Collected data entries »
------------------------------------------------------------
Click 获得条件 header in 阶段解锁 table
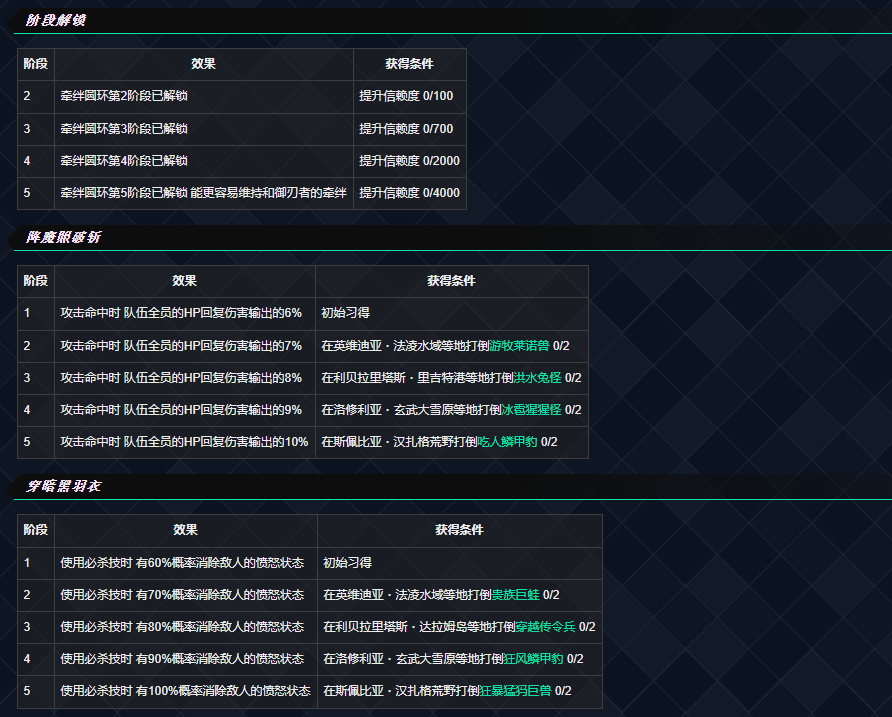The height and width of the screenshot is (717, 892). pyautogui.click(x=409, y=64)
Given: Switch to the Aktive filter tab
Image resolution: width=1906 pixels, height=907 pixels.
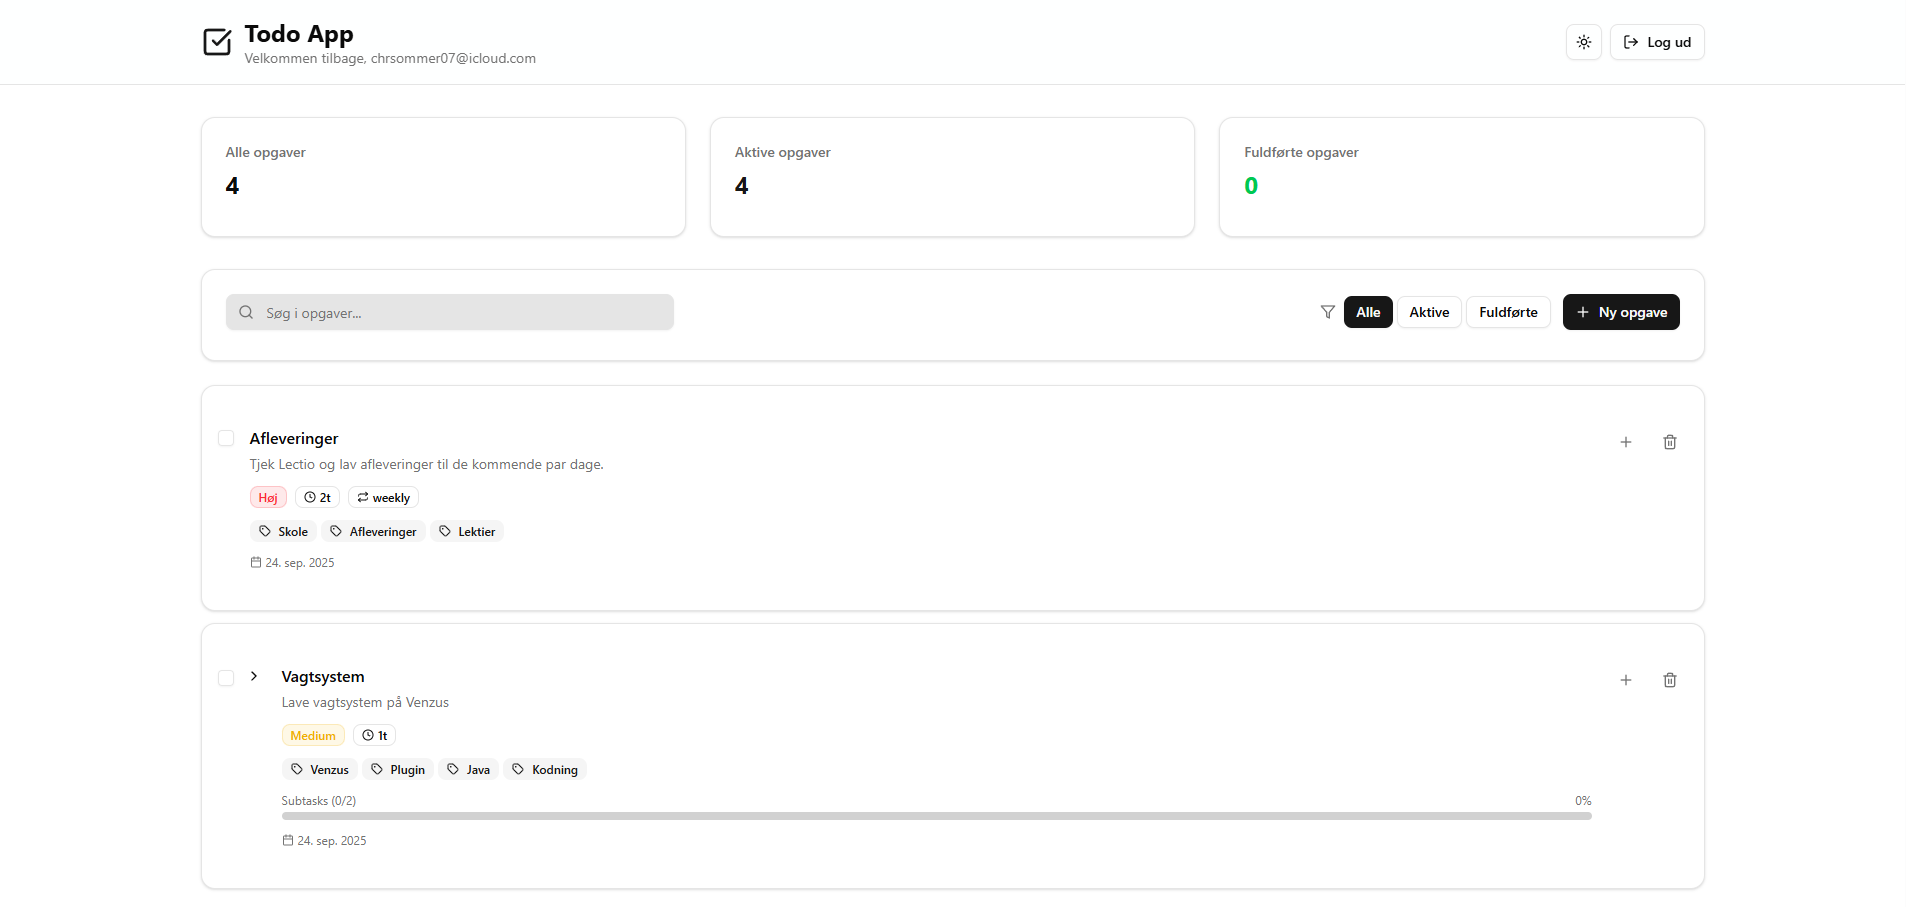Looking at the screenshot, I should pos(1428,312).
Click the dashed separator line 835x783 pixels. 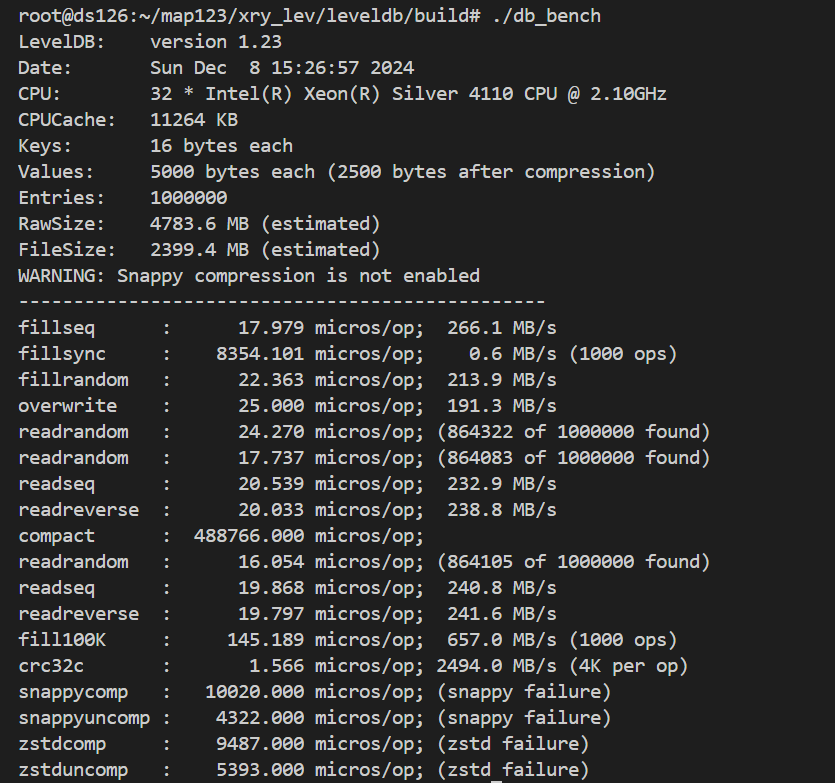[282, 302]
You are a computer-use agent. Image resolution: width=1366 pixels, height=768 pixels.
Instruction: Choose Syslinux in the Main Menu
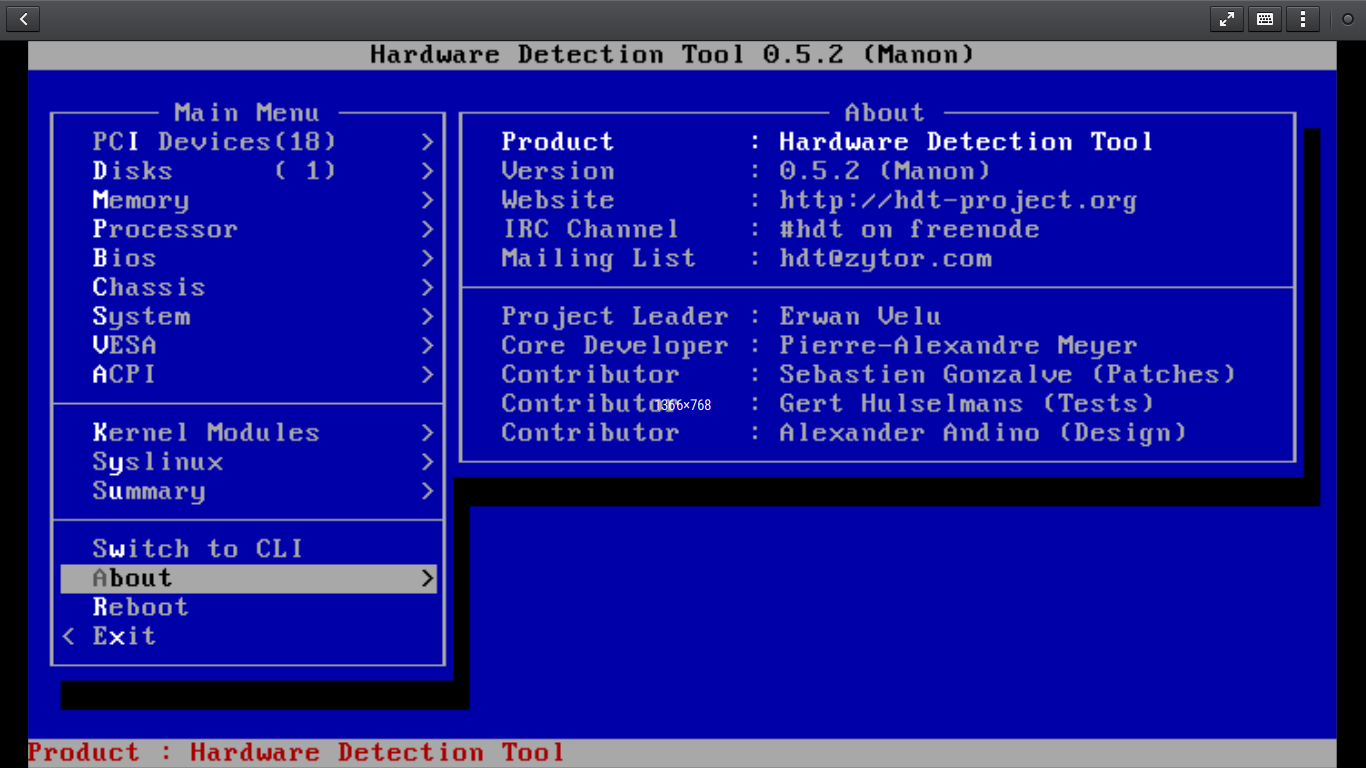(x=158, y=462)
------------------------------------------------------------
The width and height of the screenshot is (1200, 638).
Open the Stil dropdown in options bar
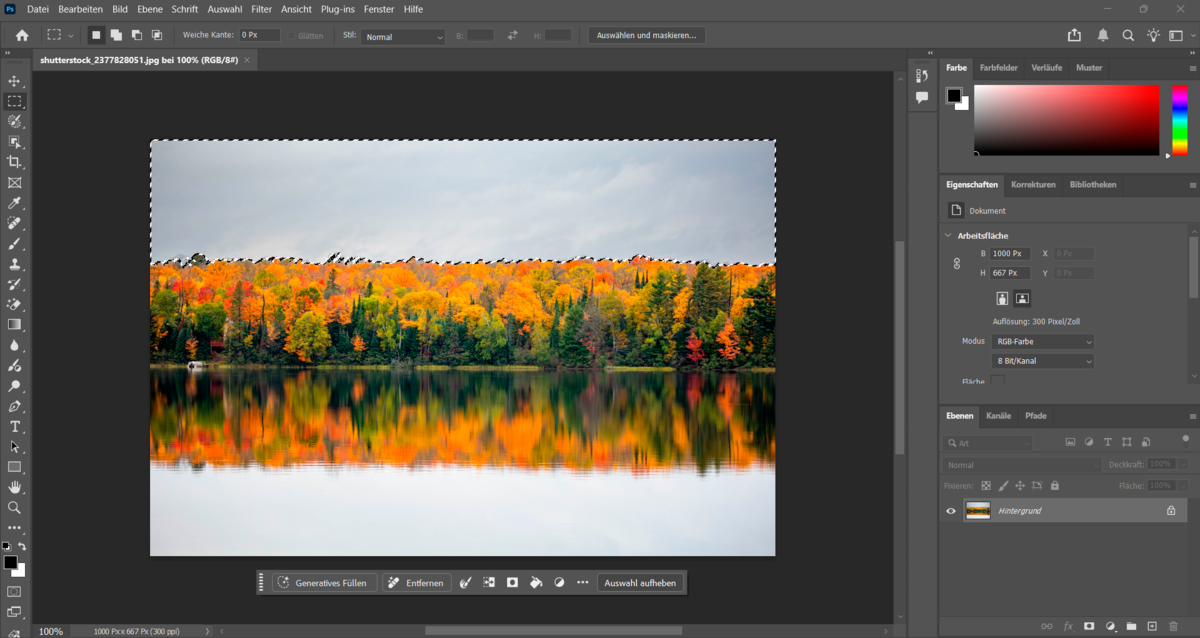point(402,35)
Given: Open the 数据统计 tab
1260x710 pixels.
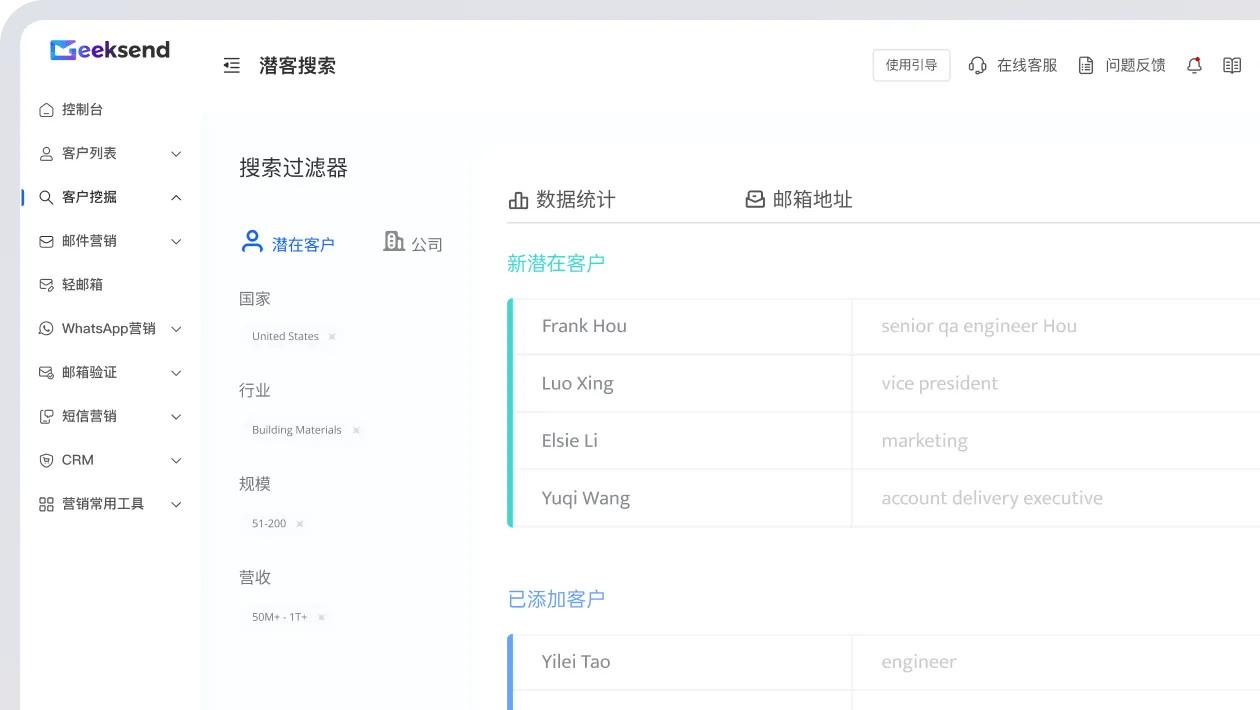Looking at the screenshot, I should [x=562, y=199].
------------------------------------------------------------
Find each line above that contains "Given", and copy those lines.

RESULT OF THIS TASK »
Given: Switch to the Aktive filter tab
Given: Open the 数据统计 tab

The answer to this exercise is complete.